Capire i gesti senza giudicarli
di CLAUDIO MENCACCI
Il punto di vista dello psichiatra per arrivare alla risposta se l’uomo sia buono o cattivo è particolare. Per
poter curare una persona che ha bisogno di aiuto è necessario non giudicare i comportamenti ma comprenderli.

Abbiamo imparato a riconoscere nella stessa persona istanze di controllo razionali e pulsioni emotive.
Abbiamo imparato a comprendere come l’uomo e la sua storia siano il frutto di un equilibrio dinamico di tali istanze contrapposte, in perenne conflitto nell’individuo e nella società. Da tale conflitto nasce un equilibrio più o meno instabile che caratterizza la storia di ognuno di noi e del contesto in cui viviamo. Pertanto quando ci avviciniamo all’area pulsionale di un paziente abbiamo la consapevolezza di intervenire su un ingrediente essenziale dell’essere umano. E l’area pulsionale contiene elementi inconfessabili di cui ci si vergogna, che interferiscono nella nostra vita benché cerchiamo di relegarli in una sfera inaccessibile
anche a noi stessi.
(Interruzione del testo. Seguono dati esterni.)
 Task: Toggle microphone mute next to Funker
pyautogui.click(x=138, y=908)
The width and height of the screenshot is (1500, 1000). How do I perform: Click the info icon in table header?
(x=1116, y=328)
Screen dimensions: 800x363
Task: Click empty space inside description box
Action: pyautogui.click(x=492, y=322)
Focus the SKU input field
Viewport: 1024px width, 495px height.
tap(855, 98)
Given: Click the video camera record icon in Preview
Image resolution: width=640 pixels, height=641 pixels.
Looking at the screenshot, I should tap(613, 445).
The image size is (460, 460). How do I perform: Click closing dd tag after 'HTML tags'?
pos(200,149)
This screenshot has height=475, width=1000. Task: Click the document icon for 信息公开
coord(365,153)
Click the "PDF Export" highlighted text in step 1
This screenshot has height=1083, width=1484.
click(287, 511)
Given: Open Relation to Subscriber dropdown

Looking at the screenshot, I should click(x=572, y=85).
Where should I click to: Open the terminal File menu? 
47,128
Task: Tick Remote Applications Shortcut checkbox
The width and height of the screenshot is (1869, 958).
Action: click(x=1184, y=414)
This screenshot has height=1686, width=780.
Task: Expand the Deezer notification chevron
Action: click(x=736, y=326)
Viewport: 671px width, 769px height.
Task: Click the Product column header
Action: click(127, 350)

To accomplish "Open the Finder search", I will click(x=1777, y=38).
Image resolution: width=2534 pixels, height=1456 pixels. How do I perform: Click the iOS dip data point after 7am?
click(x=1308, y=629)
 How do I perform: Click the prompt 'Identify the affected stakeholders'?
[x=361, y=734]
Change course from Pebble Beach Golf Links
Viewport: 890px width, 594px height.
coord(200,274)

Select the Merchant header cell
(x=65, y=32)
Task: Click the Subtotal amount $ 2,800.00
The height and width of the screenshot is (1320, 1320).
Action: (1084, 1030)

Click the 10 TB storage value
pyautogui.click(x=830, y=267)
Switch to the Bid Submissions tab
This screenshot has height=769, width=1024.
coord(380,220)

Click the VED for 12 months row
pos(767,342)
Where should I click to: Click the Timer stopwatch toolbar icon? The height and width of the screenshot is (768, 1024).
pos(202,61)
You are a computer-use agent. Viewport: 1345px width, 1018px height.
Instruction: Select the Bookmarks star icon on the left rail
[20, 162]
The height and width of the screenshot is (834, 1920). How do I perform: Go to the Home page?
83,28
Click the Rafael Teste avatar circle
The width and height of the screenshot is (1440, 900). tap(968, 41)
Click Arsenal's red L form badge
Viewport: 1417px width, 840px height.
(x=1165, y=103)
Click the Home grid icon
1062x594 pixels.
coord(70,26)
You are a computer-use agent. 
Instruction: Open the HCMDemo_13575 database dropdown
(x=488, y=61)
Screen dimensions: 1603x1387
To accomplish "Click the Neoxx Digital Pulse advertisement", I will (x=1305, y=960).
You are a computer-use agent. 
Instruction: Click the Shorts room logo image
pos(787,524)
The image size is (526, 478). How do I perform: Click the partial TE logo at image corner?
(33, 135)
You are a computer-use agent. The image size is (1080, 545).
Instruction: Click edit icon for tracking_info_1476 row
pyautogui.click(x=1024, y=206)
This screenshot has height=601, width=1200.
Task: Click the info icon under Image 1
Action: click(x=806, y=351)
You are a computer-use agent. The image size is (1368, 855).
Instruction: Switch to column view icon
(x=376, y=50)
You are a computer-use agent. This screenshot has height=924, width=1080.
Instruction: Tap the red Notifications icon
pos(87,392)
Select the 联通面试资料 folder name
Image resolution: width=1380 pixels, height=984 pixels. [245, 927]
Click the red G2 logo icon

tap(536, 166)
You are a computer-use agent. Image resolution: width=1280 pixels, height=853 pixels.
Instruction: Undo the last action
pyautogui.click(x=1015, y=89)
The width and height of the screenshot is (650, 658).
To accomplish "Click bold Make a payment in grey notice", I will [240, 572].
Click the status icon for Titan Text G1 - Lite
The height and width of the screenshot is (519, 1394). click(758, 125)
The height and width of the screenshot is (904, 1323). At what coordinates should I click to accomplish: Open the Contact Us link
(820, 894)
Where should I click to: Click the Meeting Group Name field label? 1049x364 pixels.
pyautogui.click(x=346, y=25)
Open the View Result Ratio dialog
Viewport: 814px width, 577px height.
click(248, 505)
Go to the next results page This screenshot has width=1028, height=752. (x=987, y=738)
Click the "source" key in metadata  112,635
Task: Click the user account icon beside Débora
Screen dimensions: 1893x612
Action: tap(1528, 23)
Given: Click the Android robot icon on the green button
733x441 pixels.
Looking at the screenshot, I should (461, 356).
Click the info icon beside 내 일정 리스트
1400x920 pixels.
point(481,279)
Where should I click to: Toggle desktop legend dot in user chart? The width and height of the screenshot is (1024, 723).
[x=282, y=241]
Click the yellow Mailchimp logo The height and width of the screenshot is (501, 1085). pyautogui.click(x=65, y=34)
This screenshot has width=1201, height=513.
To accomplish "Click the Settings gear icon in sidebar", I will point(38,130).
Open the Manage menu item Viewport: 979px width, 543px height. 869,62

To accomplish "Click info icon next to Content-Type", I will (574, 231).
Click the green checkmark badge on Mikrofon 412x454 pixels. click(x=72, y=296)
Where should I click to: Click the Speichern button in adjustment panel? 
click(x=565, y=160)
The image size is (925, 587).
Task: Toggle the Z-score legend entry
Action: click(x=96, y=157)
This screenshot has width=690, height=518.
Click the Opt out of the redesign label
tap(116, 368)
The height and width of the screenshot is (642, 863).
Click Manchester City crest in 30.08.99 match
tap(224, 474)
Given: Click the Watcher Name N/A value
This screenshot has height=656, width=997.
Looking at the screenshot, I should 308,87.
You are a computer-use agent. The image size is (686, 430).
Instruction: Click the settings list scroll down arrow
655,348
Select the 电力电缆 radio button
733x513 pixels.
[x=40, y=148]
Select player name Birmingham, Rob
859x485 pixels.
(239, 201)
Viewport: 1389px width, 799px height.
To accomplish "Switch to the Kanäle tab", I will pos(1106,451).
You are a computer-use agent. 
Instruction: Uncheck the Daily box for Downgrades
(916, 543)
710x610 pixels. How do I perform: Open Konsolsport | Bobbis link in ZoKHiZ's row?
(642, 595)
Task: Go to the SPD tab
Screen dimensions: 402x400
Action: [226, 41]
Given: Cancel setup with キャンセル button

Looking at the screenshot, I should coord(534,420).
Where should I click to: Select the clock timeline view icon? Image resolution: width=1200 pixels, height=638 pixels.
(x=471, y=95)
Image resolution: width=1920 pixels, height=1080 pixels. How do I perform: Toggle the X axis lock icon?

Questi elementi i spesso appartengono al regno della rabbia, dell’aggressività, dell’invidia e dell’odio.
Il nostro lavoro è aiutare la persona a rendere pensabili tali elementi, imparare a padroneggiarli senza vergogna quando siamo in relazione con gli altri. Ecco perché riconoscere quanto siamo «cattivi» ci rende più capaci di vivere con serenità. Rabbia e aggressività vanno vissute aiutati da un senso etico che ci permette di riconoscere quando causiamo sofferenza negli altri. Per noi psichiatri i «cattivi» sono coloro che giungono da noi senza vera sofferenza e una domanda di cura. Spesso sono inviati da familiari e
amici, a volte da enti o dall’autorità giudiziaria. Persone che sembrano (o sono) insensibili alla sofferenza che provocano nell’altro. Ci viene richiesto di curarle per trovare una giustificazione medica a comportamenti che non necessitano di giustificazione. Comportamenti volti al soddisfacimento
pulsionale dell’individuo senza attenzione alle persone a cui procuriamo sofferenza. Questa è una cattiveria inemendabile clinicamente perché non appartiene a una vera definizione di malattia. Questa è una cattiveria spaventosa.